Work to be completed:
Go through the material below and copy each line exactly.

##############################

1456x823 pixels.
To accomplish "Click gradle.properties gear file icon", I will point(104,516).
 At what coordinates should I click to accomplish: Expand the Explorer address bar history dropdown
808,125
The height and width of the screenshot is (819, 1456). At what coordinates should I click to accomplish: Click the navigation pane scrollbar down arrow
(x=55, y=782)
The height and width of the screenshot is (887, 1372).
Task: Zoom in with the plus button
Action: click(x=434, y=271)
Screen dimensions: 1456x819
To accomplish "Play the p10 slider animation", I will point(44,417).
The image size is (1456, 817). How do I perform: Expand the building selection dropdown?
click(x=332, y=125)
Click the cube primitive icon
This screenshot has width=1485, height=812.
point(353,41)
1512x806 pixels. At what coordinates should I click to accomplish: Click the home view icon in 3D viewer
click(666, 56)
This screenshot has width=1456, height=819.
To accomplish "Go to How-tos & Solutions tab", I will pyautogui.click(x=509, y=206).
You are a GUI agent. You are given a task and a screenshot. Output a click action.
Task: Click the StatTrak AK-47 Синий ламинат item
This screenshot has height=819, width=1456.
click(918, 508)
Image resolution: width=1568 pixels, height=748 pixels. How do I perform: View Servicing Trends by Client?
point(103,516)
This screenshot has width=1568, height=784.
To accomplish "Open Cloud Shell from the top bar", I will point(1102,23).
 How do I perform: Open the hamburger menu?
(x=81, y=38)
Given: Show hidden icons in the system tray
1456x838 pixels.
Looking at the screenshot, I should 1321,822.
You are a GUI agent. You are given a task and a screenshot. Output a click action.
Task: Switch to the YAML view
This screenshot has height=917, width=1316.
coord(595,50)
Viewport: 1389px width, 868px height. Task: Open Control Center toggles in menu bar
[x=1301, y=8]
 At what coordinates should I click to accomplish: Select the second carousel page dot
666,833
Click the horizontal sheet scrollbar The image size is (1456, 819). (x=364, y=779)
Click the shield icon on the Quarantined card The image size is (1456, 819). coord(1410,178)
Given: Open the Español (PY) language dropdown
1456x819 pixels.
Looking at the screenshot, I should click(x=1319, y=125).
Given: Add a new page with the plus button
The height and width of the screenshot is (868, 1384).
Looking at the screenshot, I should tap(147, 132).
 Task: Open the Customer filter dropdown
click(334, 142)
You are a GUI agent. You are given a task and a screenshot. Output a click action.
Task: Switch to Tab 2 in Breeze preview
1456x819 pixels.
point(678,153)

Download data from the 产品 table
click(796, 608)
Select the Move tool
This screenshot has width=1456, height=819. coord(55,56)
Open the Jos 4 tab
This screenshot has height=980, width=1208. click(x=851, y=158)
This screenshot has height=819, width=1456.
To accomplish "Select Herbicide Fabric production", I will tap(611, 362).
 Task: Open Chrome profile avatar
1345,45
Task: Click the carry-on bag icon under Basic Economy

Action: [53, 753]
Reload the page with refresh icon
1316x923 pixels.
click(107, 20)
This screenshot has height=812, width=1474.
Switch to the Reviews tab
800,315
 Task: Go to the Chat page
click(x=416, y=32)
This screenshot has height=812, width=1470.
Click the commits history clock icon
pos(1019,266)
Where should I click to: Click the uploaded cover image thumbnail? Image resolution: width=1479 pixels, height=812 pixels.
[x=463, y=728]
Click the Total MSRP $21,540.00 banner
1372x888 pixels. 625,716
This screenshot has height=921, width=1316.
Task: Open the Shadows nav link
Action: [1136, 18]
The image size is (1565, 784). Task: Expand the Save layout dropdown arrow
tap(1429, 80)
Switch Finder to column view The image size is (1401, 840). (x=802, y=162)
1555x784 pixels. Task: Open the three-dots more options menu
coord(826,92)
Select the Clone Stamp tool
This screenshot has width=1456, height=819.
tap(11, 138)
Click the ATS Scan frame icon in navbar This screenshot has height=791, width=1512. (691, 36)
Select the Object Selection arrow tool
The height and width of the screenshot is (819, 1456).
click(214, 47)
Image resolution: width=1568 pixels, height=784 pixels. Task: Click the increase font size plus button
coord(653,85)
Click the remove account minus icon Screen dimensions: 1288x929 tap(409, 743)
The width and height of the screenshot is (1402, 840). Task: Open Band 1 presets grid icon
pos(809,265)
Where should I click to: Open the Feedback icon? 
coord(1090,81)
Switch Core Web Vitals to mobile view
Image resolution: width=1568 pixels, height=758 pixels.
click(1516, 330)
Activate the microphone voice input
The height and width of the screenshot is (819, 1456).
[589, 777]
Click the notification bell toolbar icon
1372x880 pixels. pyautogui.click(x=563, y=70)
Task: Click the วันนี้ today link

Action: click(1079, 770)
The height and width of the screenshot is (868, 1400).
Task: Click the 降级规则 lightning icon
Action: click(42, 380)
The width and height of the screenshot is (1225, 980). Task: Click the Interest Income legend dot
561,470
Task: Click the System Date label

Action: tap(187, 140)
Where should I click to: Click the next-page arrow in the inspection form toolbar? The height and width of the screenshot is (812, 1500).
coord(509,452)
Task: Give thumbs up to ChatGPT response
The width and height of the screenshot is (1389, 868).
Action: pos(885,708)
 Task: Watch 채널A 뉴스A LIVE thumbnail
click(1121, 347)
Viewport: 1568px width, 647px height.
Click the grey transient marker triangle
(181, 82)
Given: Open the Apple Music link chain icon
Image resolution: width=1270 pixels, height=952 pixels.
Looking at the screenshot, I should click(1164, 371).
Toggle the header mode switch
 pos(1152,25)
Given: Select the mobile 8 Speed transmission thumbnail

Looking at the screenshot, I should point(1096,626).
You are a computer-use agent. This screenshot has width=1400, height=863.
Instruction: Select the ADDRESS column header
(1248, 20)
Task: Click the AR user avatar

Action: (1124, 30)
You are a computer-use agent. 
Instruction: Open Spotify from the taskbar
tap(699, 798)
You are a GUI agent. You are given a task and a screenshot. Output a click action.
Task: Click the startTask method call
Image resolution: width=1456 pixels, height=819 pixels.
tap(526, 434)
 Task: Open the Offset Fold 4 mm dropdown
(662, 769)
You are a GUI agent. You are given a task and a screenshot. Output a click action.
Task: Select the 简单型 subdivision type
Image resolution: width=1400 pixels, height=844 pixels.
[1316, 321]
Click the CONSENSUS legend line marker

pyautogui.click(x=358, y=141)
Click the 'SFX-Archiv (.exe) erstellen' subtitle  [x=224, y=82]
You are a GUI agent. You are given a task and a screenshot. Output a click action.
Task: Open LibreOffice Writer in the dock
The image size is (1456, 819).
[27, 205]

##############################

Finished task:
1456x823 pixels.
To accomplish "Click gradle.properties gear file icon", I will point(104,516).
 At what coordinates should I click to accomplish: Expand the Explorer address bar history dropdown
808,125
The height and width of the screenshot is (819, 1456). At what coordinates should I click to accomplish: Click the navigation pane scrollbar down arrow
(x=55, y=782)
The height and width of the screenshot is (887, 1372).
Task: Zoom in with the plus button
Action: click(x=434, y=271)
Screen dimensions: 1456x819
To accomplish "Play the p10 slider animation", I will point(44,417).
The image size is (1456, 817). How do I perform: Expand the building selection dropdown?
click(x=332, y=125)
Click the cube primitive icon
This screenshot has width=1485, height=812.
point(353,41)
1512x806 pixels. At what coordinates should I click to accomplish: Click the home view icon in 3D viewer
click(666, 56)
This screenshot has width=1456, height=819.
To accomplish "Go to How-tos & Solutions tab", I will pyautogui.click(x=509, y=206).
You are a GUI agent. You are given a task and a screenshot. Output a click action.
Task: Click the StatTrak AK-47 Синий ламинат item
This screenshot has height=819, width=1456.
click(918, 508)
Image resolution: width=1568 pixels, height=748 pixels. How do I perform: View Servicing Trends by Client?
point(103,516)
This screenshot has width=1568, height=784.
To accomplish "Open Cloud Shell from the top bar", I will point(1102,23).
 How do I perform: Open the hamburger menu?
(x=81, y=38)
Given: Show hidden icons in the system tray
1456x838 pixels.
Looking at the screenshot, I should 1321,822.
You are a GUI agent. You are given a task and a screenshot. Output a click action.
Task: Switch to the YAML view
This screenshot has height=917, width=1316.
coord(595,50)
Viewport: 1389px width, 868px height. Task: Open Control Center toggles in menu bar
[x=1301, y=8]
 At what coordinates should I click to accomplish: Select the second carousel page dot
666,833
Click the horizontal sheet scrollbar The image size is (1456, 819). (x=364, y=779)
Click the shield icon on the Quarantined card The image size is (1456, 819). coord(1410,178)
Given: Open the Español (PY) language dropdown
1456x819 pixels.
Looking at the screenshot, I should click(x=1319, y=125).
Given: Add a new page with the plus button
The height and width of the screenshot is (868, 1384).
Looking at the screenshot, I should tap(147, 132).
 Task: Open the Customer filter dropdown
click(334, 142)
You are a GUI agent. You are given a task and a screenshot. Output a click action.
Task: Switch to Tab 2 in Breeze preview
1456x819 pixels.
point(678,153)

Download data from the 产品 table
click(796, 608)
Select the Move tool
This screenshot has width=1456, height=819. coord(55,56)
Open the Jos 4 tab
This screenshot has height=980, width=1208. click(x=851, y=158)
This screenshot has height=819, width=1456.
To accomplish "Select Herbicide Fabric production", I will tap(611, 362).
 Task: Open Chrome profile avatar
1345,45
Task: Click the carry-on bag icon under Basic Economy

Action: [53, 753]
Reload the page with refresh icon
1316x923 pixels.
click(107, 20)
This screenshot has height=812, width=1474.
Switch to the Reviews tab
800,315
 Task: Go to the Chat page
click(x=416, y=32)
This screenshot has height=812, width=1470.
Click the commits history clock icon
pos(1019,266)
Where should I click to: Click the uploaded cover image thumbnail? Image resolution: width=1479 pixels, height=812 pixels.
[x=463, y=728]
Click the Total MSRP $21,540.00 banner
1372x888 pixels. 625,716
This screenshot has height=921, width=1316.
Task: Open the Shadows nav link
Action: [1136, 18]
The image size is (1565, 784). Task: Expand the Save layout dropdown arrow
tap(1429, 80)
Switch Finder to column view The image size is (1401, 840). (x=802, y=162)
1555x784 pixels. Task: Open the three-dots more options menu
coord(826,92)
Select the Clone Stamp tool
This screenshot has width=1456, height=819.
tap(11, 138)
Click the ATS Scan frame icon in navbar This screenshot has height=791, width=1512. (691, 36)
Select the Object Selection arrow tool
The height and width of the screenshot is (819, 1456).
click(214, 47)
Image resolution: width=1568 pixels, height=784 pixels. Task: Click the increase font size plus button
coord(653,85)
Click the remove account minus icon Screen dimensions: 1288x929 tap(409, 743)
The width and height of the screenshot is (1402, 840). Task: Open Band 1 presets grid icon
pos(809,265)
Where should I click to: Open the Feedback icon? 
coord(1090,81)
Switch Core Web Vitals to mobile view
Image resolution: width=1568 pixels, height=758 pixels.
click(1516, 330)
Activate the microphone voice input
The height and width of the screenshot is (819, 1456).
[589, 777]
Click the notification bell toolbar icon
1372x880 pixels. pyautogui.click(x=563, y=70)
Task: Click the วันนี้ today link

Action: click(1079, 770)
The height and width of the screenshot is (868, 1400).
Task: Click the 降级规则 lightning icon
Action: click(42, 380)
The width and height of the screenshot is (1225, 980). Task: Click the Interest Income legend dot
561,470
Task: Click the System Date label

Action: tap(187, 140)
Where should I click to: Click the next-page arrow in the inspection form toolbar? The height and width of the screenshot is (812, 1500).
coord(509,452)
Task: Give thumbs up to ChatGPT response
The width and height of the screenshot is (1389, 868).
Action: pos(885,708)
 Task: Watch 채널A 뉴스A LIVE thumbnail
click(1121, 347)
Viewport: 1568px width, 647px height.
Click the grey transient marker triangle
(181, 82)
Given: Open the Apple Music link chain icon
Image resolution: width=1270 pixels, height=952 pixels.
Looking at the screenshot, I should click(1164, 371).
Toggle the header mode switch
 pos(1152,25)
Given: Select the mobile 8 Speed transmission thumbnail

Looking at the screenshot, I should point(1096,626).
You are a computer-use agent. This screenshot has width=1400, height=863.
Instruction: Select the ADDRESS column header
(1248, 20)
Task: Click the AR user avatar

Action: (1124, 30)
You are a computer-use agent. 
Instruction: Open Spotify from the taskbar
tap(699, 798)
You are a GUI agent. You are given a task and a screenshot. Output a click action.
Task: Click the startTask method call
Image resolution: width=1456 pixels, height=819 pixels.
tap(526, 434)
 Task: Open the Offset Fold 4 mm dropdown
(662, 769)
You are a GUI agent. You are given a task and a screenshot. Output a click action.
Task: Select the 简单型 subdivision type
Image resolution: width=1400 pixels, height=844 pixels.
[1316, 321]
Click the CONSENSUS legend line marker

pyautogui.click(x=358, y=141)
Click the 'SFX-Archiv (.exe) erstellen' subtitle  [x=224, y=82]
You are a GUI agent. You are given a task and a screenshot. Output a click action.
Task: Open LibreOffice Writer in the dock
The image size is (1456, 819).
[27, 205]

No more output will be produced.